WORK TO COMPLETE: Each entry is to be given again word for word; images are dropped.

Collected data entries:

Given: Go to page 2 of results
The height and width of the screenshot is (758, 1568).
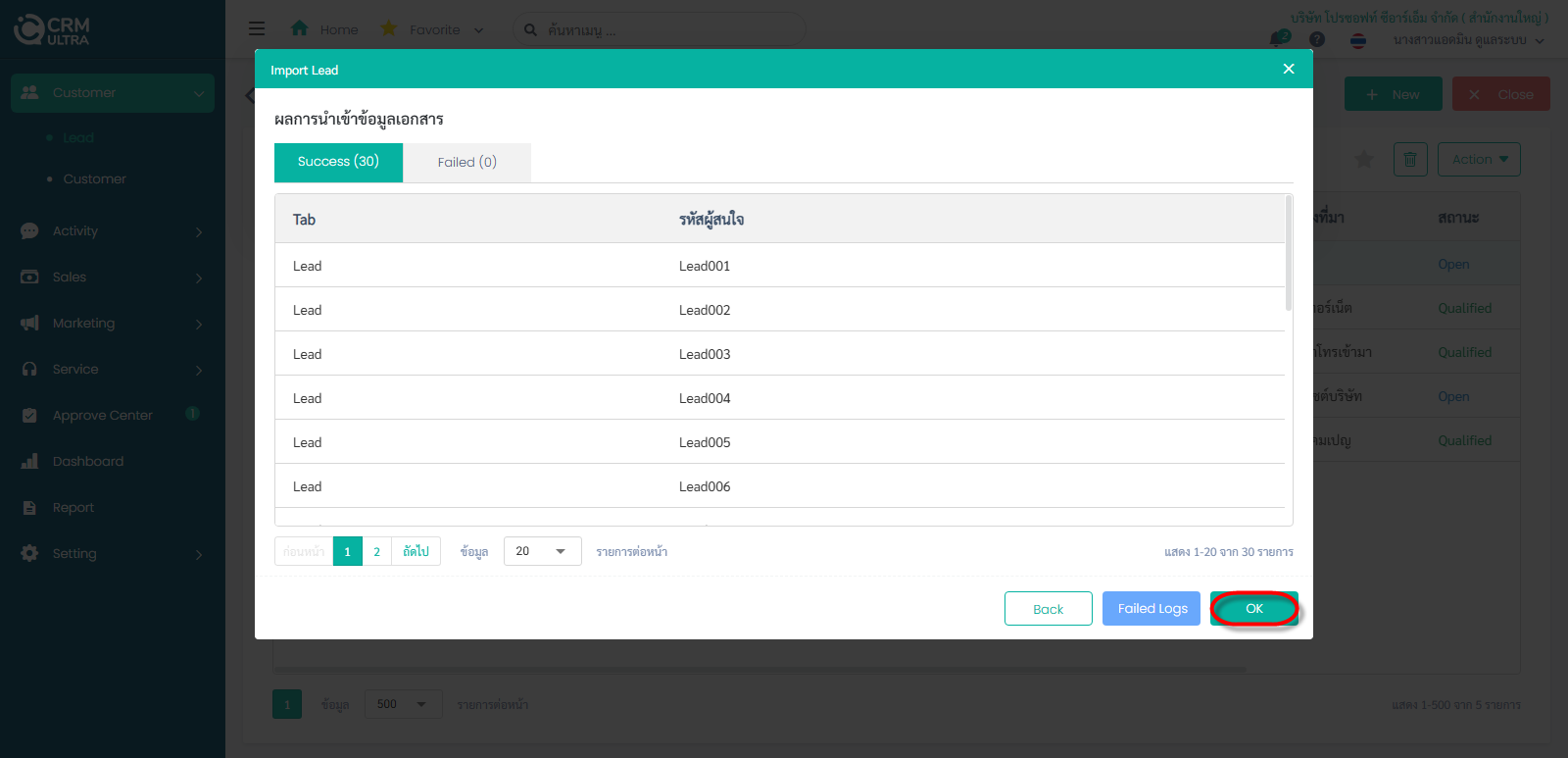Looking at the screenshot, I should [376, 552].
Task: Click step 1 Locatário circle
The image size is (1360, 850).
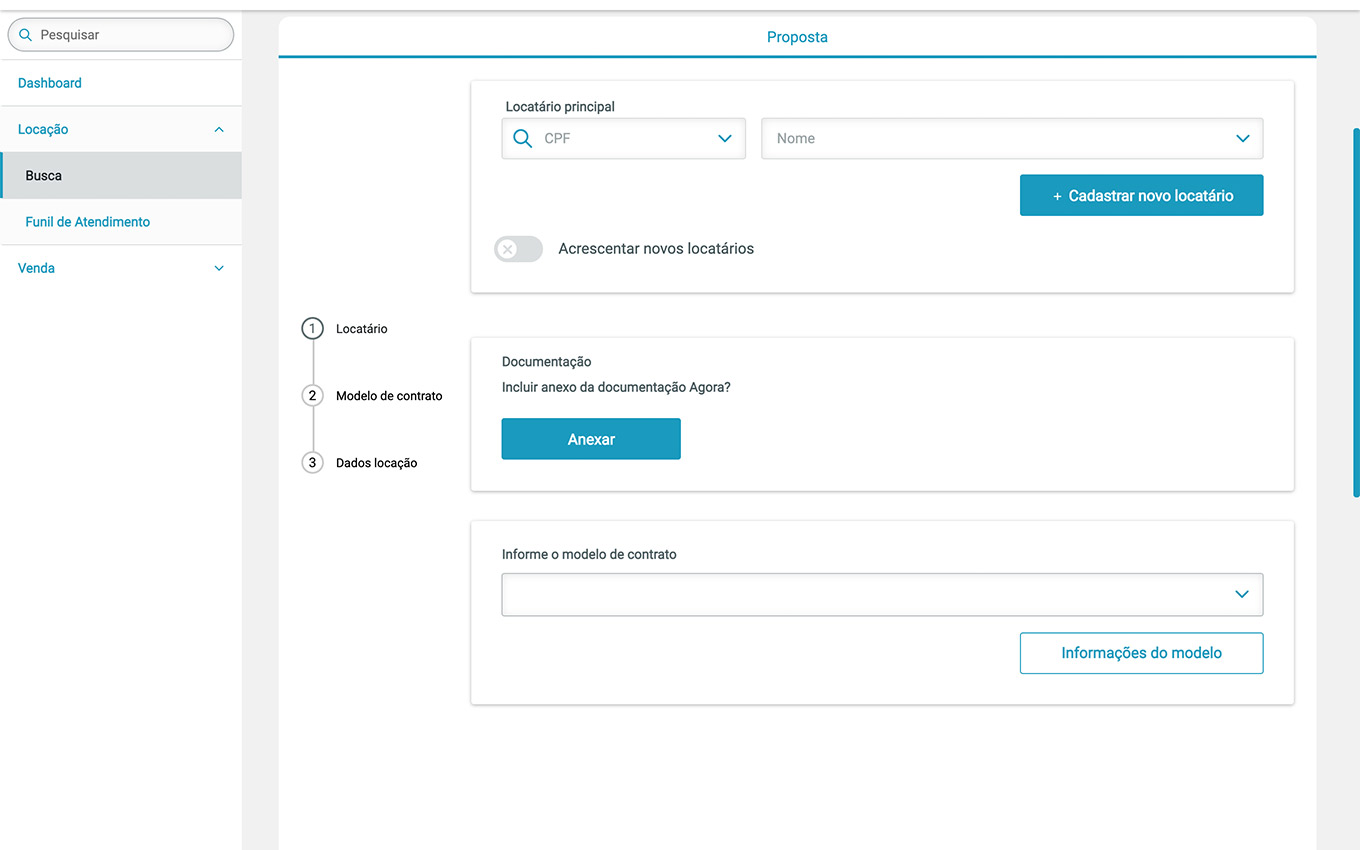Action: (x=312, y=329)
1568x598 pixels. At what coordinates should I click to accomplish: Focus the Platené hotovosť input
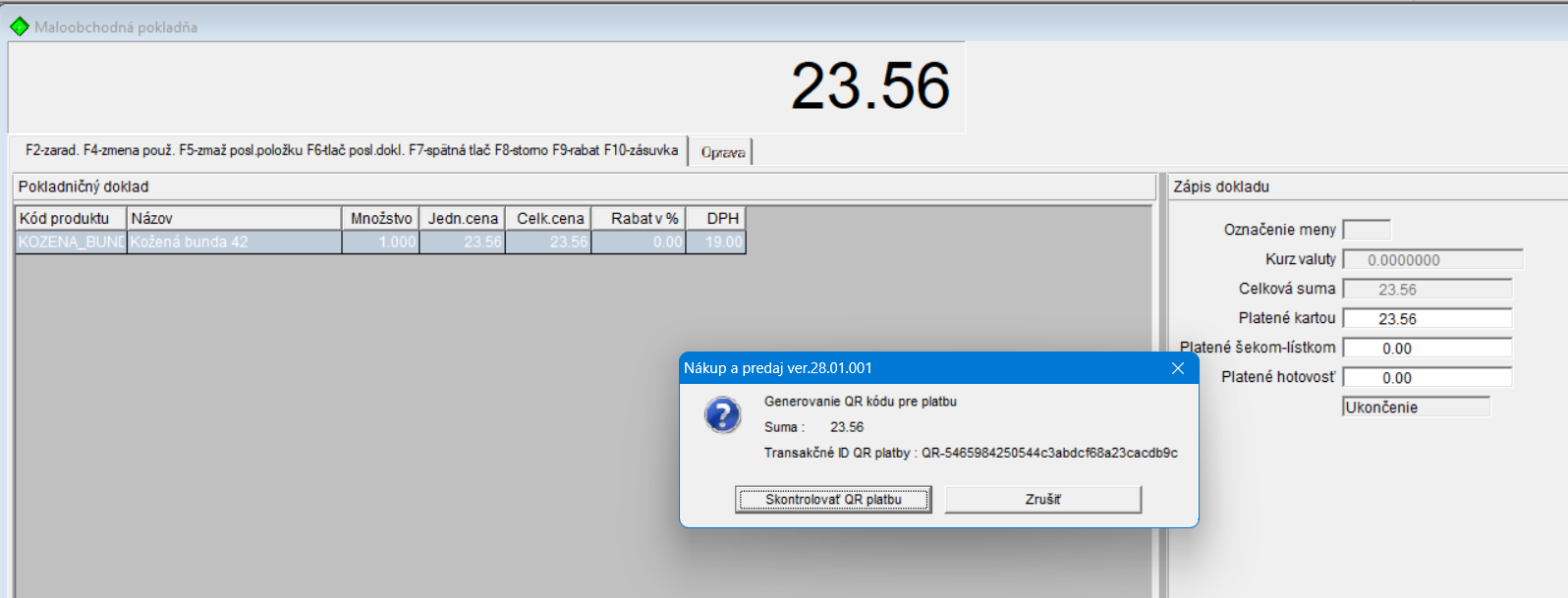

OUTPUT:
Given: Go to page 2 of results
The height and width of the screenshot is (758, 1568).
Looking at the screenshot, I should [376, 552].
Task: Click step 1 Locatário circle
The image size is (1360, 850).
Action: (x=312, y=329)
1568x598 pixels. At what coordinates should I click to accomplish: Focus the Platené hotovosť input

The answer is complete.